The committee also recommended that when the Bill is introduced to the House, the Minister responsible be required to make a Statement outlining the case for fast-tracking. With the leave of the House, that is what I propose to do.
The purpose of the Video Recordings Bill is to repeal and revive the existing provisions of the Video Recordings Act 1984 to make the criminal offences in that Act enforceable. The 1984 Act established a system of age classification for video works administered by the British Board of Film Classification, together with a regime of criminal offences and penalties. The Bill does not introduce any new provisions or offences into the 1984 Act. The Act is simply revived without any substantive changes.
Noble Lords may be asking why it is necessary for us to do this. Unfortunately, the offences under the Act were made unenforceable because of a failure at that time to notify certain provisions of the 1984 Act in draft to the European Commission in accordance with the technical standards directive. This failure to notify was only discovered last August in the course of preparing the draft Digital Economy Bill which is currently before the House. The 1984 Act has now been notified to the Commission in accordance with the directive.
Until the 1984 Act is made enforceable, no new prosecutions can be made under the Act and prosecutors cannot oppose appeals made in time against convictions. This means that publishers of video games and DVDs can distribute their goods free of classification requirements and retailers can sell or supply classified and unclassified material to any person, regardless of age, with limited statutory powers to stop or prosecute them. The Government therefore are seeking to fast-track the Video Recordings Bill to restore the protection afforded to the public under the 1984 Act; the only certain way of providing the important public protections set out in that Act is to ensure that its provisions are made enforceable as soon as possible.
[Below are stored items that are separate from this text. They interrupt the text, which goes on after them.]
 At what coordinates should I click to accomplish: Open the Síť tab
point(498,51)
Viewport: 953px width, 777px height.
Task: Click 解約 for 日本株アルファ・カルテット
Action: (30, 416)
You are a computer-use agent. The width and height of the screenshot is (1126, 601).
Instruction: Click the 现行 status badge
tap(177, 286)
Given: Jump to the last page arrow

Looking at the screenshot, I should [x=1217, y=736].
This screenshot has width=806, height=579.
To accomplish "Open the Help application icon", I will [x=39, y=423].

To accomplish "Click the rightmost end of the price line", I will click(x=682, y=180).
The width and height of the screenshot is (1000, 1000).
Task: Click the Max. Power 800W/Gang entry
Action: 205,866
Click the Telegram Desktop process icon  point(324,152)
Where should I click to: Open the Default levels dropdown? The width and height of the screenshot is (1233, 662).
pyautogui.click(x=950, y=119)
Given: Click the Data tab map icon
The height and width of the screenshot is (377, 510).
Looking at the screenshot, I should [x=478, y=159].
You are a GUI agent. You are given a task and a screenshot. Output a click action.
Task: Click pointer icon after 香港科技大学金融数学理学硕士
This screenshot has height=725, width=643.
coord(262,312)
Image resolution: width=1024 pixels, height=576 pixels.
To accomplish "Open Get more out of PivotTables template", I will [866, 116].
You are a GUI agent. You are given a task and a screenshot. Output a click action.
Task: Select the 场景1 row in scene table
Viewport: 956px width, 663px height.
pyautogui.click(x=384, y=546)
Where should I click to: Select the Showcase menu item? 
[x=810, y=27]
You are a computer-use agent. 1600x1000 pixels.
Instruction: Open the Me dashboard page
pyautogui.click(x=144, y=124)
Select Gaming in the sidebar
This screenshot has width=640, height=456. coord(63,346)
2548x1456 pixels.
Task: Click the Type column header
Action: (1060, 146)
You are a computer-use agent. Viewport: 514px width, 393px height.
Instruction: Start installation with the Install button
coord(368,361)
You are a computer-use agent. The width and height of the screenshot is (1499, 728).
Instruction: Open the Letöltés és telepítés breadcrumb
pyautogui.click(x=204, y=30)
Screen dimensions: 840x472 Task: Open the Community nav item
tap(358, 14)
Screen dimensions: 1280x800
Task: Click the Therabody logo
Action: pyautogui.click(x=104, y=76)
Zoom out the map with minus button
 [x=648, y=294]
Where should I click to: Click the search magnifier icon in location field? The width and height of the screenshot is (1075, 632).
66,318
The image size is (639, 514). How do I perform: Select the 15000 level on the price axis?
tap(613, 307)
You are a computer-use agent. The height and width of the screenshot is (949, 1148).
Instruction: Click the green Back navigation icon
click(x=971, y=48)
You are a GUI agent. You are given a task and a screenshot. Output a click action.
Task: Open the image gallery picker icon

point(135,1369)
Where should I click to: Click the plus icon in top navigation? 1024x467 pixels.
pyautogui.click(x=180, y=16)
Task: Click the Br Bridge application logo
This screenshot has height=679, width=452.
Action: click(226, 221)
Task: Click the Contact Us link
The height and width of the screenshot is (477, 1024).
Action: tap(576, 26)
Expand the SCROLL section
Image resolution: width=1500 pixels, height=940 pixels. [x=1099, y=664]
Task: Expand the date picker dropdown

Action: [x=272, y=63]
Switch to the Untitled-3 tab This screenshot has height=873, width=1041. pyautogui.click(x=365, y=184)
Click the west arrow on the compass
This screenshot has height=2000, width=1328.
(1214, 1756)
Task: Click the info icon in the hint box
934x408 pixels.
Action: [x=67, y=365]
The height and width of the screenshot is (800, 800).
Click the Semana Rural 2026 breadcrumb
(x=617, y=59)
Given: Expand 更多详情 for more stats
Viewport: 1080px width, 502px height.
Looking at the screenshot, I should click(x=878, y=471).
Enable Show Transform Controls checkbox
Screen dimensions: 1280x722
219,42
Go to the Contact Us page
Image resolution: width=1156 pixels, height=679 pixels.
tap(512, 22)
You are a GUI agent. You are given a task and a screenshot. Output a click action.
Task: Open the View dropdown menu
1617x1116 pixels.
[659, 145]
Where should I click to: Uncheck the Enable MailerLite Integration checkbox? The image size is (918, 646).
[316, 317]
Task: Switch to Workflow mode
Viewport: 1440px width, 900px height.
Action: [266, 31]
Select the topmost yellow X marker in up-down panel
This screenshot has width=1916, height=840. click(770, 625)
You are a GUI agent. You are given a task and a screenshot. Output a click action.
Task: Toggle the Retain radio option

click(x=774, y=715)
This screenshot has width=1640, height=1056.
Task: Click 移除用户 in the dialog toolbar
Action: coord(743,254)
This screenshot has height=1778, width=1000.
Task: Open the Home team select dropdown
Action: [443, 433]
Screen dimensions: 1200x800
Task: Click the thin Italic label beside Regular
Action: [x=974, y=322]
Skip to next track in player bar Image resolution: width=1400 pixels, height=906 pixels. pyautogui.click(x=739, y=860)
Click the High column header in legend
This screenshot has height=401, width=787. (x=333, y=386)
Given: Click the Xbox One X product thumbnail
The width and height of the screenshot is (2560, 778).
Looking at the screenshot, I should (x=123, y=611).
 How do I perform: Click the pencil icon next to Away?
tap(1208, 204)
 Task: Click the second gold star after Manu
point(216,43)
The Bill consists of only two clauses and one schedule. Clause 1 repeals the provisions of the 1984 Act and immediately revives them. Clause 2 relates only to the Short Title, commencement and extent of the Bill. The schedule sets out transitional provisions to ensure that the repeal and revival of the provisions of the 1984 Act do not change their effect or the effect of
7 Jan 2010 : Column 210
Finally, if I may detain the House just a few moments longer in my capacity as Deputy Chief Whip, it may be helpful if I set out the proposed timetable for the Bill agreed with the usual channels. We propose Second Reading as first business on Monday 18 January. That leaves the usual minimum interval of two weekends between First Reading and Second Reading. A list of speakers for the Second Reading debate is now open in the Government Whips' Office. We then propose to take Committee as last business on the same day, with Report and Third Reading being taken on Wednesday 20 January. This will allow the Bill to gain Royal Assent on Thursday 21 January. To assist the House in considering the Bill, the Public Bill Office will be accepting amendments in advance of Second Reading. I hope that the House will support the Government's approach and will also support the Bill.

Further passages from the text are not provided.